By Amanda Yeager, email@example.com
3:55 PM EDT, May 8, 2014
Howard County is launching a new health food initiative, and it’s called the Roving Radish.
County Executive Ken Ulman unveiled the white, red and green refrigerated truck, which will be used to deliver fresh, pre-cut food to participating families at five locations across the county, in a ceremony at the Monarch Mills housing complex in Columbia on Thursday.
“We know that it’s incumbent upon all of us to make sure we are deep into the community, in every part of the community,” Ulman said. “We all know that we’ve got to make sure that healthy, accessible… nutritious and affordable food is provided everywhere in our county, and we want to make sure [to] spark the interest of all to make sure we’re providing not only food to solve our hunger issues, but also the most nutritious food we can, as well.”
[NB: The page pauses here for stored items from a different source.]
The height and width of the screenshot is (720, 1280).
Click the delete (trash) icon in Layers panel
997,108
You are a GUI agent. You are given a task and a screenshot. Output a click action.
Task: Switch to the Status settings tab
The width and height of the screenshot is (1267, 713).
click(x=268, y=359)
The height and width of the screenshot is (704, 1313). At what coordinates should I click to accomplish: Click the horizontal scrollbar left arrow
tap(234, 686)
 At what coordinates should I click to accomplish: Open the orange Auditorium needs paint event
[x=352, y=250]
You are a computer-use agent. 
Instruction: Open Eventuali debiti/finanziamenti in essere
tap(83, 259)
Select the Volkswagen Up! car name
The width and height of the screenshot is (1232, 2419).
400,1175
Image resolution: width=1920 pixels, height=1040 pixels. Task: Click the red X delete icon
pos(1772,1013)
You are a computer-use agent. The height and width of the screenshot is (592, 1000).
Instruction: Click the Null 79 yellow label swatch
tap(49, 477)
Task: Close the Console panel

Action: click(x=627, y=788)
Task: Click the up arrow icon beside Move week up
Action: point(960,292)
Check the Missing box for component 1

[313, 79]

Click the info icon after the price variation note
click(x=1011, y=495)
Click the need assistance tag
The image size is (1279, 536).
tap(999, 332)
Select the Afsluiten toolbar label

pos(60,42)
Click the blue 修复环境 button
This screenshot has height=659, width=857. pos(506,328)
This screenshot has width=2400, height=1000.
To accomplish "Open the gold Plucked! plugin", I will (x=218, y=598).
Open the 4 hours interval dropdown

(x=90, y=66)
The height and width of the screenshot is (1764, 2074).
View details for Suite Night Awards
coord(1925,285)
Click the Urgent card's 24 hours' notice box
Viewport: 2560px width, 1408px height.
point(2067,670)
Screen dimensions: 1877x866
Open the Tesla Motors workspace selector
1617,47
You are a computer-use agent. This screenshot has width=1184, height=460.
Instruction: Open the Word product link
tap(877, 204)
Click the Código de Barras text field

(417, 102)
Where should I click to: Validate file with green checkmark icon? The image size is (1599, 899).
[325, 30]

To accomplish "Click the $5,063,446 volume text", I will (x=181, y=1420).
The mobile market will begin delivering July 7, and will run for 20 weeks. Families can register to pick up a weekly food kit at one of five designated sites: Monarch Mills, the Dancel Family Center Y of Central Maryland in Ellicott City, Bridgeway Community Church in Columbia, the Bain senior center in Columbia and the North Laurel Community Center.
Kits are available to all county residents and will cost $24 each, although people who can’t afford to pay the full amount can apply for a subsidy to bring the cost down to $10 a kit. A week’s subscription will include kits for eight different meals for a family of four.
As much as possible, the food will be supplied by county farmers, working through the Common Market, a Philadelphia-based firm that coordinates with local farms, according to county officials. Ulman said Wegman’s grocery store will backfill any ingredients that local farmers can’t provide.
Inmates at the Howard County Detention Center will prepare the food for distribution.
Nikki Highsmith Vernick, president and CEO of the Horizon Foundation, which partnered with the county for the project, said the mobile market is another way to “[foster] a community and culture of health.
“We’re trying to make sure the healthy options are the default options in Howard County,” Highsmith Vernick said. “Whether it’s food or beverages, we’re always trying to make the healthy choice the easy choice.”
Michelle Stewart, a Monarch Mills resident who happened upon the presentation in the parking lot of the housing complex, said she liked the idea of making access to food more convenient and affordable for families.
While she and her son incorporate lots of fruits and vegetables into their diets, Stewart said the cost was sometimes prohibitive.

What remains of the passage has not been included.